Whatever ghastly experience one seems to have gone through, placing blame on others is of no use in solving the problem of being. Instead, by looking straight ahead in our desire to know God and our relation to Him, and not stopping to analyze the supposed material causes of our own faults or those of others, we find harmony and freedom. Science and Health states: "Citizens of the world, accept the 'glorious liberty of the children of God,' and be free! This is your divine right." Science and Health, p. 227 To claim this divine right requires self-examination, not self-criticism. All wrong belongs to the dream that life and intelligence begin and end in matter. As we awake from this dream and realize that sin, in whatever form or disguise, has never touched the child of God, we not only forgive but totally forget injustices perpetrated against us. This correct sense of man's nature opens wide the vision and enables one to cut through the illusion of a poor, sick, and sinning mortal, struggling with a history of pain. Our Father-Mother God supplies all good to His beloved reflection, man. Where, then, is the necessity of returning to a material past to eliminate something that was only a false belief in life separate from God?

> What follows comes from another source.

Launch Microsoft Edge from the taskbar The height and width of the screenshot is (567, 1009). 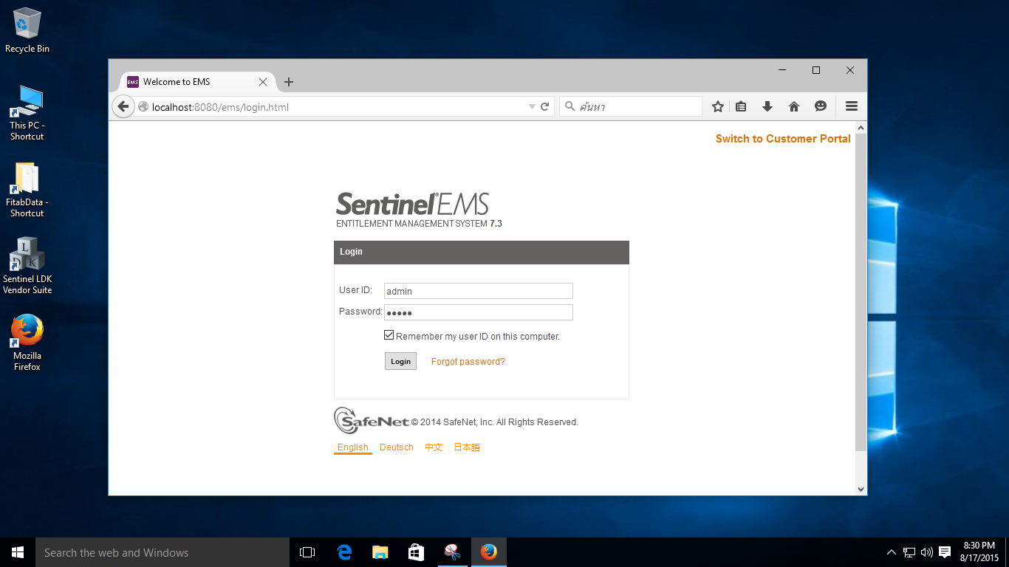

As my friend found, it is useless to analyze the memory of past injustices, since they have no place in the divine Mind or in man, Mind's perfect reflection. Furthermore, healing in Christian Science is not a human effort to wipe out or adjust to a material past; rather, it is an awakening to the allness of good alone, as proclaimed by God. "And God saw every thing that he had made, and, behold, it was very good." Gen. 1:31
The recognition of good as the only power eliminates the belief that there is an opposing brute force or that God could allow evil to exist or operate. Understanding that there is but one power, God, good, the All-in-all, and that man reflects this power, we become followers of good, which shields us from wrong. This divine power is implied in this question from the Bible: "And who is he that will harm you, if ye be followers of that which is good?" I Pet. 3:13
The child of God can never lose his identity or suffer loss or impairment of any kind. The safety of each of God's children is the result of the equipollence of God, which signifies equality of power at all points. Only God, good, is present at all times, in every place. Mrs. Eddy writes of the implications of what she discovered of God's nature: "The equipollence of God brought to light another glorious proposition,—man's perfectibility and the establishment of the kingdom of heaven on earth." Science and Health, p. 110 Our real being has never been maligned in any way, is absolutely untouched, unmaimed, unstained, and unblamed. Science and Health states, "The temporal and unreal never touch the eternal and real." Ibid., p. 300
One definition of progression includes these words: "a moving forward or onward; progress"; while regression is defined as "a going back; return; movement backward." It's vitally important to choose rightly the direction in which we are heading. Progress toward total freedom from any belief that one has been wronged is assured us as we follow the behest of Paul: "Brethren, I count not myself to have apprehended: but this one thing I do, forgetting those things which are behind, and reaching forth unto those things which are before, I press toward the mark for the prize of the high calling of God in Christ Jesus." Phil. 3:13, 14
By looking straight ahead in our
desire to know God and our relation
to Him, we find freedom.
The Lord shall guide thee continually, and
satisfy thy soul in drought, and make fat thy bones:
and thou shalt be like a watered garden, and
like a spring of water, whose waters fail not.